=== Exercise details ===
Only the lines below starting at the one that contains "How do I perform: Expand" and ending at the one that contains "Screen dimensions: 1362x611" are to be reproduced, exactly and with both ends kept.

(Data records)

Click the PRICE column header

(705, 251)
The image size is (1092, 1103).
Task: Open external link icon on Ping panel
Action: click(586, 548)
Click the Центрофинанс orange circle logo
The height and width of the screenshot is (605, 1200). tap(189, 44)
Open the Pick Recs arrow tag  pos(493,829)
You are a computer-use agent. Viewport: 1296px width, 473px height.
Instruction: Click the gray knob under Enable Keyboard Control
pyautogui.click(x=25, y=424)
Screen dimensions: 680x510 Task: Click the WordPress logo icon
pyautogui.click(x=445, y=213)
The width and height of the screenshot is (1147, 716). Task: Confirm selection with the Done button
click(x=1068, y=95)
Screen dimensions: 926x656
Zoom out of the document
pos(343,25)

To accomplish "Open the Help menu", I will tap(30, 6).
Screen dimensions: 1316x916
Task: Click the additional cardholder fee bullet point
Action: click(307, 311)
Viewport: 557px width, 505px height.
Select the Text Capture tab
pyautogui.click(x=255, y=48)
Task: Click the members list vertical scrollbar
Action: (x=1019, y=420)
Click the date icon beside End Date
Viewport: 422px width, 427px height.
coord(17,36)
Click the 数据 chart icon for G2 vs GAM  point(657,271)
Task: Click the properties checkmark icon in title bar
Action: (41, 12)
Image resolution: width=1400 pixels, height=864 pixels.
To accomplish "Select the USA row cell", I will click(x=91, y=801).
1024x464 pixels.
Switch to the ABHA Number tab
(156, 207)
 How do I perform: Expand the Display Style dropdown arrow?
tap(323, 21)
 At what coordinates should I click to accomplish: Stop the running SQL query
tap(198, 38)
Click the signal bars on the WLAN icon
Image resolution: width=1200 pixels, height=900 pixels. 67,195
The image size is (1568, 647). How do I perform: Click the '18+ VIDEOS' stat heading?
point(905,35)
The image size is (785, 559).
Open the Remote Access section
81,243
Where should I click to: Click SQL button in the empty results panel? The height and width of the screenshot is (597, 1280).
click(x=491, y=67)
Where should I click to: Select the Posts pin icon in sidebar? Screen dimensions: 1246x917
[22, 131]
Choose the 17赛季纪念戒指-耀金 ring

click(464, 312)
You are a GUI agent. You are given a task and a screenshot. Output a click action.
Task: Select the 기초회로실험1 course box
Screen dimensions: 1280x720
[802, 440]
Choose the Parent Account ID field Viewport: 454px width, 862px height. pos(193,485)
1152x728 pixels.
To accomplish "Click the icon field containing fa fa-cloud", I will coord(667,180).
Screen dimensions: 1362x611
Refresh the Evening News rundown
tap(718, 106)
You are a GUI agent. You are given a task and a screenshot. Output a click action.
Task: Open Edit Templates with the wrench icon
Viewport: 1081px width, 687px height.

=== Answer to this problem ===
 How do I perform: Expand the Display Style dropdown arrow?
tap(323, 21)
 At what coordinates should I click to accomplish: Stop the running SQL query
tap(198, 38)
Click the signal bars on the WLAN icon
Image resolution: width=1200 pixels, height=900 pixels. 67,195
The image size is (1568, 647). How do I perform: Click the '18+ VIDEOS' stat heading?
point(905,35)
The image size is (785, 559).
Open the Remote Access section
81,243
Where should I click to: Click SQL button in the empty results panel? The height and width of the screenshot is (597, 1280).
click(x=491, y=67)
Where should I click to: Select the Posts pin icon in sidebar? Screen dimensions: 1246x917
[22, 131]
Choose the 17赛季纪念戒指-耀金 ring

click(464, 312)
You are a GUI agent. You are given a task and a screenshot. Output a click action.
Task: Select the 기초회로실험1 course box
Screen dimensions: 1280x720
[802, 440]
Choose the Parent Account ID field Viewport: 454px width, 862px height. pos(193,485)
1152x728 pixels.
To accomplish "Click the icon field containing fa fa-cloud", I will coord(667,180).
Screen dimensions: 1362x611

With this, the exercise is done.